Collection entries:
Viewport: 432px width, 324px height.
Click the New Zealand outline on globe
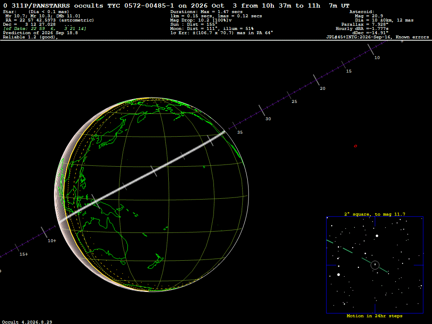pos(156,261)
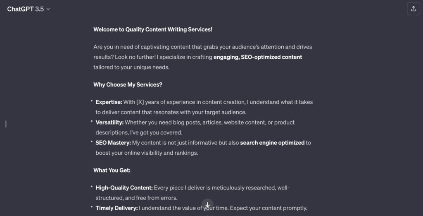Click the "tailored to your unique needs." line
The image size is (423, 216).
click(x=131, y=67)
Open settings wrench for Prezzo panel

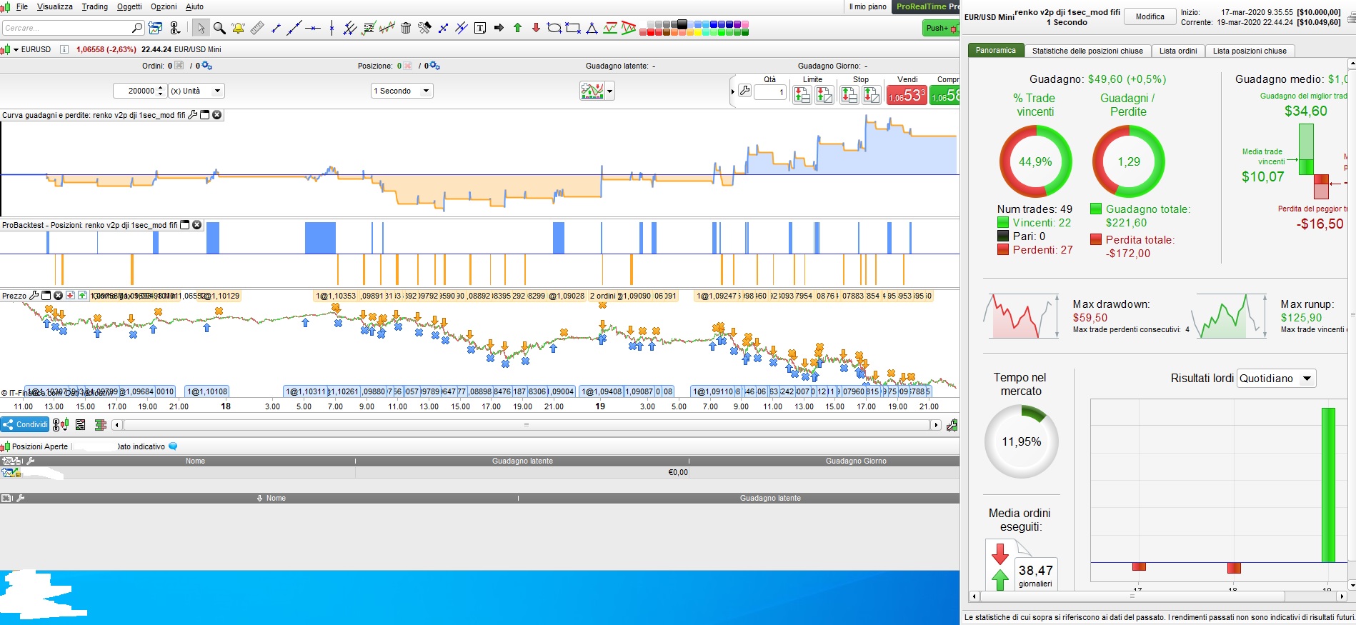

The task: Switch "wrench" to "gear" throughout the items above, keeping everything else unchanged, and write the items out again without the pictures.

Task response:
Viewport: 432px width, 324px height.
Click the New Zealand outline on globe
pos(156,261)
Click the "tailored to your unique needs." line
The image size is (423, 216).
click(x=131, y=67)
Open settings gear for Prezzo panel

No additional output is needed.